Countries of South Asia face new global realities, which carry both opportunities and risks. Share of exports as a share of global trade has increased but only to the every modest level of 0.9 per cent. South Asia's share in the burgeoning FDI into developing countries remains virtually unchanged. SAARC countries have been more successful in accessing overseas employment: India and Bangladesh are in the top 10 recipients of workers' remittances while the other countries too have followed not far behind.
While telephone mainlines per 1000 people has more than trebled in the region between 1985 and 2000, South Asia, home to 23 percent of world's population, still has less than I.0 per cent of internet users. GDP growth of South Asia on an average was higher than the average of developing countries and poverty has declined both in terms of depth and severity but the rate of decline has been modest and disparity has persisted. Rising inequalities have fuelled social conflicts.
Though HDI has improved at a rate higher than the average for developing countries but the level remains quite low. Clearly, greater economic integration into the world economy has yet to translate into sustained growth for the majority of South Asian countries. Regional economic opportunities, which are enormous, remain largely unexploited.
The current status of dollar-a-day poverty incidence in South Asia is around 37 per cent but with large variations across the region. Only Sub-Saharan Africa compares to such a poverty level; East Asia and Pacific and Latin America and the Caribbean have poverty rates in the region of 15 percent. In terms of national poverty incidence, the poverty rate showed decline to a varying degree in Bangladesh, India, Nepal and Sri Lanka and increase in Pakistan over the 1990s. However, income inequality is a rising concern for much of the region: the ratio of income share of the richest 20 percent to that of poorest 20 percent has varied from 4.0 in Bangladesh to 5.0 in India.
South Asia has shown better progress in under-5 mortality rate, from 148 to 94 deaths per 1000 births in 2000, a drop of 54 deaths per 1000 births in a span of ten years. There are, however, large variations across the region, from a low of 19 deaths per 1000 births in Sri Lanka to 110 deaths per 1000 births in Pakistan. The rate of progress has been much faster for Bangladesh and Nepal compared to India and Pakistan. Infant mortality rate too declined from 97 in 1990 to 68 deaths per 1000 births in 2000. On this indicator too, Bangladesh, Bhutan and Nepal made faster progress than India and Pakistan while Sri Lanka enjoys a significantly better rate of only 17 deaths per 1000 births.
South Asian countries present an abiding paradox in the pessimism of its macro trends and the rich tapestry of 'best practices', which cut across sectors and regions. Indeed, a number of these 'best practices' have gone on to attract global renown. A comprehensive inventory of best practices and a better understanding of what characteristics underlie them has been an important lacuna in the various analysis and initiatives on poverty in the region.
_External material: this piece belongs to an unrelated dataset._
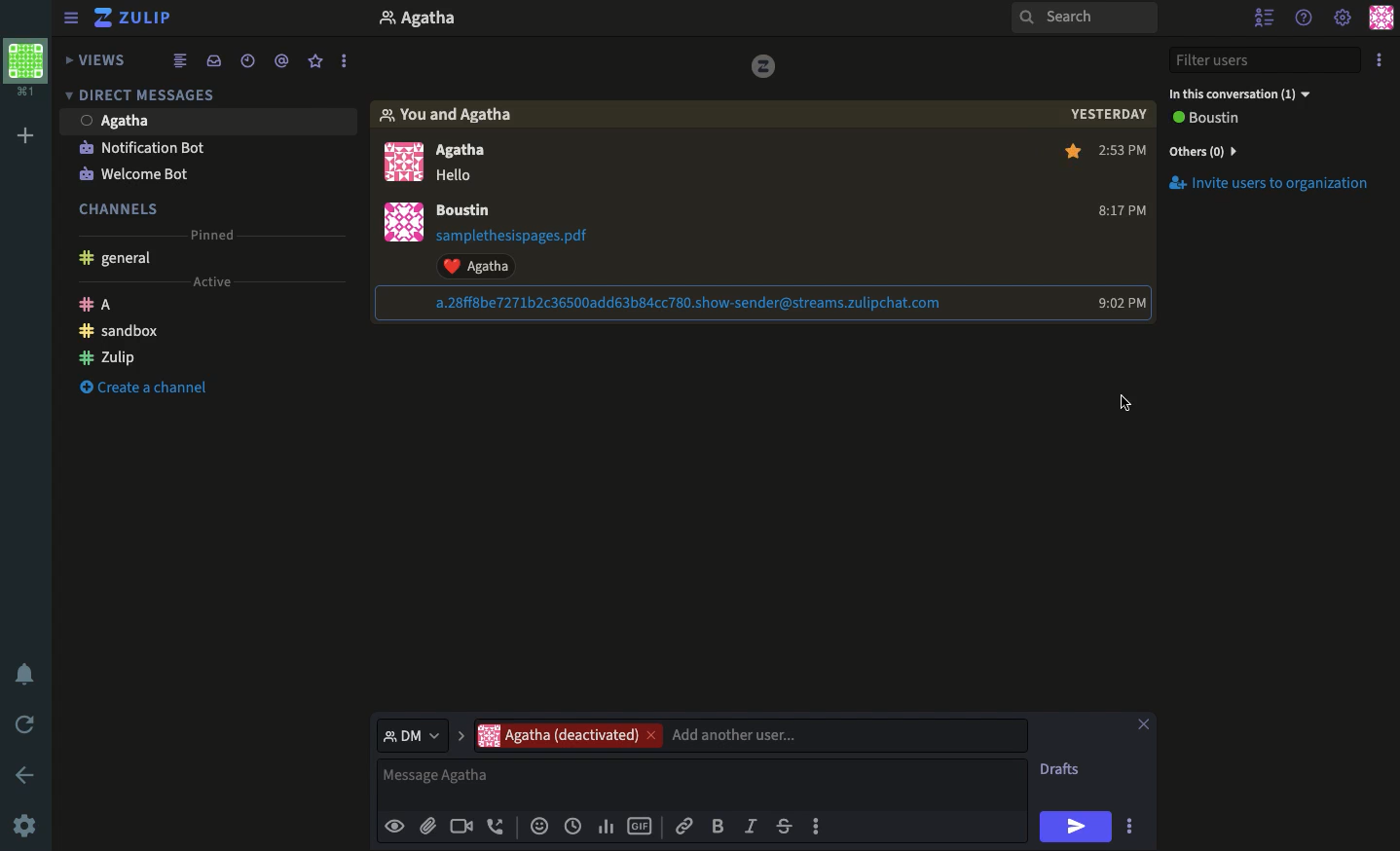 The width and height of the screenshot is (1400, 851). I want to click on Time, so click(1123, 149).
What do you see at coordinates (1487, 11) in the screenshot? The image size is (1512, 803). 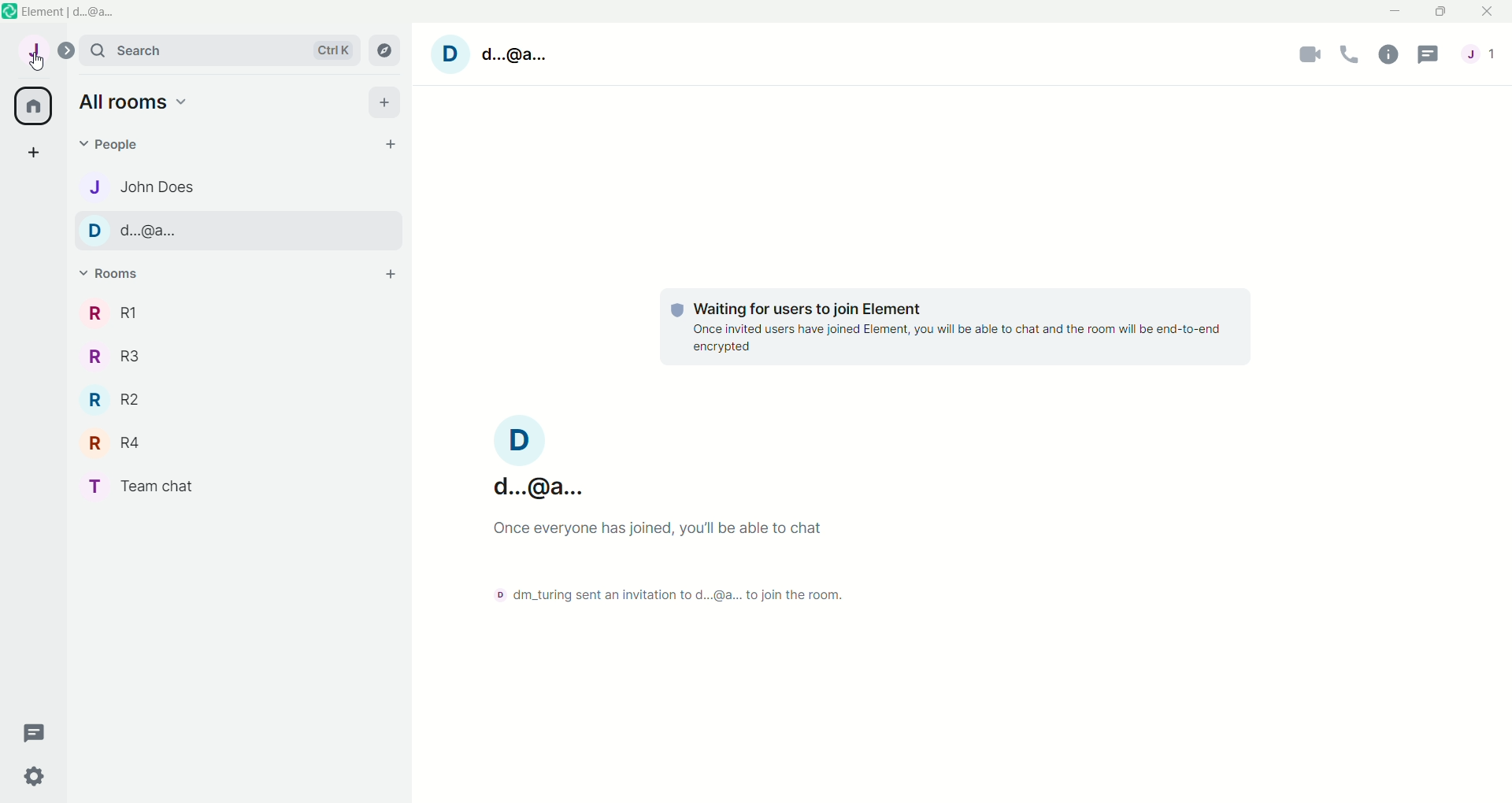 I see `close` at bounding box center [1487, 11].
Efficient documentation and appropriate dissemination of the lessons of best practices can offer a critical ray of hope to those who are struggling against all odds to create a more conducive South Asian ground reality, A best practice data-base can build a bridge between empirical solutions, research and policy. South Asia lacks such a evidence-based knowledge storehouse and a SAARC-level initiative in this regard may indeed be very timely.